Following the "family tradition", Madame Alvarez sends Gigi to her great aunt Alicia (Isabel Jeans) to be groomed as a courtesan to learn etiquette and charm. To Alicia, love is an art, and a necessary accomplishment for Gigi's social and economic future, but Gigi shows disdain for such trivial love that a man and his mistress usually have. Remaining true to her girlish yet charming personality, she finds herself having the most fun when she is with Gaston, whom she regards as an older brother.
Like his uncle, Gaston is known as a wealthy womanizer. The whole of Paris watches his every move, and Parisian high society shows unrestrained judgment towards his mistresses and him. Gaston's latest mistress attempts to run off with her ice skating instructor. As a response, Gaston publicly humiliates her, resulting in her attempted suicide. After this ordeal, Gaston wishes to retreat to the country, but his uncle insists on his staying in Paris and attending more parties.
Gigi makes a wager during a card match with Gaston, suggesting that if he loses, he has to take her grandmother and her to the sea with him when he goes on vacation. Gaston agrees, loses, and they all travel to Trouville. While Gaston and Gigi spend many hours having fun together, Honoré and Madame Alvarez reveal their once-passionate relationship. While other women at the resort are shown holding perfect poise constantly, and giving off an air of boredom and disdain for anything unfamiliar, Gigi is pulling Gaston out of his depressive rut with her carefree, fun attitude.
Once Gigi and her grandmother return to Paris, Gaston goes to Monte Carlo for some time. During this time, Gigi's aunt and grandmother discuss the possibility of Gigi becoming Gaston's mistress, thereby fulfilling their goals for her. Madame Alvarez, though dubious at first, agrees to let Gigi train around the clock to prepare for Gaston's return. Gigi accepts this as a necessary evil.
When Gaston returns, he is surprised and discomfited when Gigi appears in her new, adult dress. Gaston tells her that she looks like a giraffe, and that he misses her old outfits. He storms out, realises his folly, and quickly rushes back to apologize. He tells her that she looks lovely, and says that he will prove it to her by taking her to tea at the Reservoir.
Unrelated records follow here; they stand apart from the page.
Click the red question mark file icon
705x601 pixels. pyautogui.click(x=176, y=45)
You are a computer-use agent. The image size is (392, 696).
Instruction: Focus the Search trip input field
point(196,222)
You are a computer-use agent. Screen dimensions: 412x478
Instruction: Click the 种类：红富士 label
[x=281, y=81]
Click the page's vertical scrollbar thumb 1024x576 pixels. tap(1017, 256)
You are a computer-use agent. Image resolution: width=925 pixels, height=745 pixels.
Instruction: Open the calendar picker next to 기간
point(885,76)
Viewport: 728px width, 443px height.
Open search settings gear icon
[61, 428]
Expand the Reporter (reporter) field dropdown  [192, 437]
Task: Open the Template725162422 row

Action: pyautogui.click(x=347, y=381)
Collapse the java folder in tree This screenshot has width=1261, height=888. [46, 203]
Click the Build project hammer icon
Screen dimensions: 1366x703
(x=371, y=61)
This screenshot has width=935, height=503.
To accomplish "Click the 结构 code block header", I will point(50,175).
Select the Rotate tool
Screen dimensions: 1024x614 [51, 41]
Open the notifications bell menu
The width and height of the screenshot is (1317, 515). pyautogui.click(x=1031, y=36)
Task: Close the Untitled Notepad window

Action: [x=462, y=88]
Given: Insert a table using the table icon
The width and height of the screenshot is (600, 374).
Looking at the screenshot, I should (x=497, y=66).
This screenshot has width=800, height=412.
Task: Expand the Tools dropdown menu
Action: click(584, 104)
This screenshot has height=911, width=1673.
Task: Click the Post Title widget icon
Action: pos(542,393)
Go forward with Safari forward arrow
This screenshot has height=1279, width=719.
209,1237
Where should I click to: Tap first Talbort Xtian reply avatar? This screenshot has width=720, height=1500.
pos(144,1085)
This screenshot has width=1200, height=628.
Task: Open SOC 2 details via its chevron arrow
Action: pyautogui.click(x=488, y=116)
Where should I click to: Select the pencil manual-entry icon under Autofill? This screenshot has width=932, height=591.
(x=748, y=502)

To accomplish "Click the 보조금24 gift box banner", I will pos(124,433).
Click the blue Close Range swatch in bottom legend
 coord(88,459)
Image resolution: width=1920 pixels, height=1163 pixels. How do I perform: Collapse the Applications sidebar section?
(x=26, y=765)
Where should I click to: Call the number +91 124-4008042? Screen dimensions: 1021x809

Gigi's grandmother refuses and tells Gaston that this may ruin her reputation to be seen unchaperoned with Gaston before her reputation has even begun. Gaston, angered, storms out once again.
As he walks, he starts to reflect about Gigi. He stops and suddenly realizes that she has become a woman whose charm, wit, and personality have sent his head spinning. He soon comes to the conclusion that he has developed a romantic desire for Gigi. Although he has doubts due to their enormous age difference, he also realizes that he loves her even more than he thought (unheard of between a man and a mistress) and he wants to be with her. He proposes an arrangement to Madame Alvarez and Aunt Alicia for Gigi to become his mistress. They are overjoyed. Gigi, wisely, is not.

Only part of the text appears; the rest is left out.